Deixem-me ir hoje, no meu rico vagar, pela estrada que de Aveiro vai ter à Barra.
A começar nas Pirâmides.
Mas antes de lançar pés à suavíssima marcha, esperemos que avance e que passe uma vela que se mostrou ao longe, vinda certamente com pescaria miúda das costas de São Jacinto em demanda do nosso canal.
Já se distinguem perfeitamente os clássicos e variados remendos do pano: um xadrez, meus amigos, um verdadeiro xadrez!
À escota vem um marnoto de idade, de ceroilas curtas, nem chegam aos joelhos: de camisola azul ferrete, grossa como uma tábua, grossa como um cortiço, aberta à boca do peito; de carapuço de lã na cabeça, com a ponta derrubada para a nuca e terminada por uma bolinha.
— Linda manobra, sim senhora, linda manobra.
— Pois c’anté! — responde o velho, descobrindo a venerável cabeça.

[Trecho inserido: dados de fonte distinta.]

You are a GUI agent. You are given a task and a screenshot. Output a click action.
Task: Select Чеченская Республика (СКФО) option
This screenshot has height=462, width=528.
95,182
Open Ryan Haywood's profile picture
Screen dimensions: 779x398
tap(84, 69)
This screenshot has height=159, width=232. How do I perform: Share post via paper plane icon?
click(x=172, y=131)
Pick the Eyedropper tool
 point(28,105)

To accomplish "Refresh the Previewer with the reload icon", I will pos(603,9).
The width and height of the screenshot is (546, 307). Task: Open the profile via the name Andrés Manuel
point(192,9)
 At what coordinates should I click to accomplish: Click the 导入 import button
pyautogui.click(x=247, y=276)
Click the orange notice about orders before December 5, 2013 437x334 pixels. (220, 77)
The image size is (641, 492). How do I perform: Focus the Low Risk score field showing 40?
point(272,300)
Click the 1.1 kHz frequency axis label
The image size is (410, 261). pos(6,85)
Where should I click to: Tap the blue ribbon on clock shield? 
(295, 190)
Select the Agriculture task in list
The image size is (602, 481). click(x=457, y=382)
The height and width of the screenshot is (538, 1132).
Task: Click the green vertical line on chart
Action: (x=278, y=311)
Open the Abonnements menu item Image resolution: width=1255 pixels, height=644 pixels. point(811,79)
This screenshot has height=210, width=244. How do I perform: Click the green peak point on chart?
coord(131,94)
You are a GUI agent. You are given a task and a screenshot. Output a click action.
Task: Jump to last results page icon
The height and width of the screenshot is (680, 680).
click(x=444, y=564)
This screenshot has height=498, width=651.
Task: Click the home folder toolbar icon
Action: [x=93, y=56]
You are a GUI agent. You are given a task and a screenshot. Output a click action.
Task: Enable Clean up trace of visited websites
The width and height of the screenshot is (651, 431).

A estrada não é muito larga nem dá muitas voltas para chegar ao seu aprazível e benfazejo destino: mas de ambos os lados tem uma renda finíssima de tamargueiras que mergulham os troncos na água e que se vêem surgir na maré-baixa, de entre os calhaus arroxados e humedecidos da margem.
Nestas alturas, não há remédio senão poisar a pena durante um momento e coçar a cabeça!
Olha-se para um lado: água, muita água, brisas, espumas, velas, barcos, moinhos, areia e sol!
Olha-se para o outro lado: tabuleiros de cristal, montinhos brancos expostos ao tempo, marinhas, marnotos e salineiras, a planície, a imensidade, e no fundo, no extremo horizonte, a sombra quase imperceptível, a divina moldura dos pinheirais!
Olha-se para trás: a cidade: Alto! Ali não se distingue, ali não se aponta para nada: é a cidade, é Aveiro!
Nestas doces ocupações do espírito vai-se chegando, sem dar por ela, à ponte da Gafanha. Dizem que é uma ponte velha, feia, indigna dos nossos tempos; mas eu, se fosse milionário, comprava a peso de oiro a consolação de sentir neste momento debaixo dos pés as pranchas carcomidas do seu tabuleiro.
Agora começam casinhas baixas à beira da rua e, na areia amoliçada, semeadura às mãos cheias: milho, feijão, batata, abóboras, pinheiros!
Eram dez horas da manhã de 20 de Julho de 1909. Que estava eu a fazer em casa, taciturno, pasmado?! Fugi para aqui, vim passar a minha agonia para estas areias onde a Providência não me negaria com certeza o seu anjo de consolação! A Barra! O Forte! A Ronca! A Capela!
Eu já disse Missa naquela ermida. A meio da Missa ateou-se um ramo seco que deitou uma chama enorme; e um doido manso que estava presente, o Julinho de Esgueira, exclamou aterrado no meio da assembleia:
— Ai Portugal, que te vais à vela!

D. João Evangelista de Lima Vidal,
em “Aveiro: Suas Gentes, Terras e Costumes”, pág.12

NOTA:

1. Texto publicado em "Gafanha da Nazaré: 100 anos de vida", de minha autoria;
2. Não atualizei a ortografia;
3. Há outras referências aos gafanhões que tenciono publicar em breve.